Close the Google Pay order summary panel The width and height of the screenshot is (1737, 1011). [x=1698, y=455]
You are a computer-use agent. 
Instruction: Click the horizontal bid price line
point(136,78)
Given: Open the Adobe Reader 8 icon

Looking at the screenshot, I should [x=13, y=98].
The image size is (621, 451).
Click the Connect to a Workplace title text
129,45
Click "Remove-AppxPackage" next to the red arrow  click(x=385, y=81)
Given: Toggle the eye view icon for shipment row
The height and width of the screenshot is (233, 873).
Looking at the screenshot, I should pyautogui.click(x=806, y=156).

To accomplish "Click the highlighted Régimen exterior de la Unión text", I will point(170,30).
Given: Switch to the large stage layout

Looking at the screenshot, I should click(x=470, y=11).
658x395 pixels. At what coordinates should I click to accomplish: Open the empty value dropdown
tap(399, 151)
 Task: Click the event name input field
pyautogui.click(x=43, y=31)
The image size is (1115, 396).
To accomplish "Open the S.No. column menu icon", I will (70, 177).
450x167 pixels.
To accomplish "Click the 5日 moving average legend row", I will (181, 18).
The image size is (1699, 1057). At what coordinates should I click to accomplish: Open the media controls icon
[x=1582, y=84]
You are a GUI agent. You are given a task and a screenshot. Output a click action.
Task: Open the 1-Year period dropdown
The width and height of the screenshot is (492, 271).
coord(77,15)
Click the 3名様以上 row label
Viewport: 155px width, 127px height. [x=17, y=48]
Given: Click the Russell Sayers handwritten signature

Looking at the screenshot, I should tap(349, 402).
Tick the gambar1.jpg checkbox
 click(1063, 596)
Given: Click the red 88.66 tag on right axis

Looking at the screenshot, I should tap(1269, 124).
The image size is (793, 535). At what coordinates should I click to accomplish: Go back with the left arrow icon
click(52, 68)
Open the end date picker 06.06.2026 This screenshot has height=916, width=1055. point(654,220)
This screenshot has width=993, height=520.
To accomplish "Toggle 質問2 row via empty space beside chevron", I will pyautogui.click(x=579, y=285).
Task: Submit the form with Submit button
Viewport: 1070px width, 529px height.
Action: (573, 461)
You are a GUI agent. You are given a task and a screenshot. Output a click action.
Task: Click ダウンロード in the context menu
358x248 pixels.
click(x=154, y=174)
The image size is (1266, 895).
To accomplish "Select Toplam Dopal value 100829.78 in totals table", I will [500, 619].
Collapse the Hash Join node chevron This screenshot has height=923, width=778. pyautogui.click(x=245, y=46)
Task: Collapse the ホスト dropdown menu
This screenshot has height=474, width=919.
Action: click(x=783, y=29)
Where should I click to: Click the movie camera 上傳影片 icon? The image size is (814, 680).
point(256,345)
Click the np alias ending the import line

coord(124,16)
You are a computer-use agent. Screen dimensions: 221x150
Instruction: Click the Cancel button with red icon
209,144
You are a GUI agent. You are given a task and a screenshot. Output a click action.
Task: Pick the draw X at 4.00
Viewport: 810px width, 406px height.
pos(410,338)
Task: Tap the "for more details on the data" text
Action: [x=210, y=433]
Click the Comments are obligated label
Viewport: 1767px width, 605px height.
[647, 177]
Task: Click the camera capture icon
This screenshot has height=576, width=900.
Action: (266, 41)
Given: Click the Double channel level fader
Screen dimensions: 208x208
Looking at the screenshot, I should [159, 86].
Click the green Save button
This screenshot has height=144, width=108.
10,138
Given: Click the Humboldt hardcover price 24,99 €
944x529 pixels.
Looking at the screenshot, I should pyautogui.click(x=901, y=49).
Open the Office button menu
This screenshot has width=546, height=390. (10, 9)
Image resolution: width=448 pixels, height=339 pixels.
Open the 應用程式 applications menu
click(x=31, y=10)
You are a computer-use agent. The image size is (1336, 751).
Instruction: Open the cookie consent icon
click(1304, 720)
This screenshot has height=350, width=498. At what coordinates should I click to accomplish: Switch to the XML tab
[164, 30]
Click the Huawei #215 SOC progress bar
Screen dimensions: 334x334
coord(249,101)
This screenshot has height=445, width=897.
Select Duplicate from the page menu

--------------------

_Required action_
Repeat the listing. Keep every character the same.

_Output of the task_
Close the Google Pay order summary panel The width and height of the screenshot is (1737, 1011). [x=1698, y=455]
You are a computer-use agent. 
Instruction: Click the horizontal bid price line
point(136,78)
Given: Open the Adobe Reader 8 icon

Looking at the screenshot, I should [x=13, y=98].
The image size is (621, 451).
Click the Connect to a Workplace title text
129,45
Click "Remove-AppxPackage" next to the red arrow  click(x=385, y=81)
Given: Toggle the eye view icon for shipment row
The height and width of the screenshot is (233, 873).
Looking at the screenshot, I should pyautogui.click(x=806, y=156).

To accomplish "Click the highlighted Régimen exterior de la Unión text", I will point(170,30).
Given: Switch to the large stage layout

Looking at the screenshot, I should click(x=470, y=11).
658x395 pixels. At what coordinates should I click to accomplish: Open the empty value dropdown
tap(399, 151)
 Task: Click the event name input field
pyautogui.click(x=43, y=31)
The image size is (1115, 396).
To accomplish "Open the S.No. column menu icon", I will (70, 177).
450x167 pixels.
To accomplish "Click the 5日 moving average legend row", I will (181, 18).
The image size is (1699, 1057). At what coordinates should I click to accomplish: Open the media controls icon
[x=1582, y=84]
You are a GUI agent. You are given a task and a screenshot. Output a click action.
Task: Open the 1-Year period dropdown
The width and height of the screenshot is (492, 271).
coord(77,15)
Click the 3名様以上 row label
Viewport: 155px width, 127px height. [x=17, y=48]
Given: Click the Russell Sayers handwritten signature

Looking at the screenshot, I should tap(349, 402).
Tick the gambar1.jpg checkbox
 click(1063, 596)
Given: Click the red 88.66 tag on right axis

Looking at the screenshot, I should tap(1269, 124).
The image size is (793, 535). At what coordinates should I click to accomplish: Go back with the left arrow icon
click(52, 68)
Open the end date picker 06.06.2026 This screenshot has height=916, width=1055. point(654,220)
This screenshot has width=993, height=520.
To accomplish "Toggle 質問2 row via empty space beside chevron", I will pyautogui.click(x=579, y=285).
Task: Submit the form with Submit button
Viewport: 1070px width, 529px height.
Action: (573, 461)
You are a GUI agent. You are given a task and a screenshot. Output a click action.
Task: Click ダウンロード in the context menu
358x248 pixels.
click(x=154, y=174)
The image size is (1266, 895).
To accomplish "Select Toplam Dopal value 100829.78 in totals table", I will [500, 619].
Collapse the Hash Join node chevron This screenshot has height=923, width=778. pyautogui.click(x=245, y=46)
Task: Collapse the ホスト dropdown menu
This screenshot has height=474, width=919.
Action: click(x=783, y=29)
Where should I click to: Click the movie camera 上傳影片 icon? The image size is (814, 680).
point(256,345)
Click the np alias ending the import line

coord(124,16)
You are a computer-use agent. Screen dimensions: 221x150
Instruction: Click the Cancel button with red icon
209,144
You are a GUI agent. You are given a task and a screenshot. Output a click action.
Task: Pick the draw X at 4.00
Viewport: 810px width, 406px height.
pos(410,338)
Task: Tap the "for more details on the data" text
Action: [x=210, y=433]
Click the Comments are obligated label
Viewport: 1767px width, 605px height.
[647, 177]
Task: Click the camera capture icon
This screenshot has height=576, width=900.
Action: (266, 41)
Given: Click the Double channel level fader
Screen dimensions: 208x208
Looking at the screenshot, I should [159, 86].
Click the green Save button
This screenshot has height=144, width=108.
10,138
Given: Click the Humboldt hardcover price 24,99 €
944x529 pixels.
Looking at the screenshot, I should pyautogui.click(x=901, y=49).
Open the Office button menu
This screenshot has width=546, height=390. (10, 9)
Image resolution: width=448 pixels, height=339 pixels.
Open the 應用程式 applications menu
click(x=31, y=10)
You are a computer-use agent. The image size is (1336, 751).
Instruction: Open the cookie consent icon
click(1304, 720)
This screenshot has height=350, width=498. At what coordinates should I click to accomplish: Switch to the XML tab
[164, 30]
Click the Huawei #215 SOC progress bar
Screen dimensions: 334x334
coord(249,101)
This screenshot has height=445, width=897.
Select Duplicate from the page menu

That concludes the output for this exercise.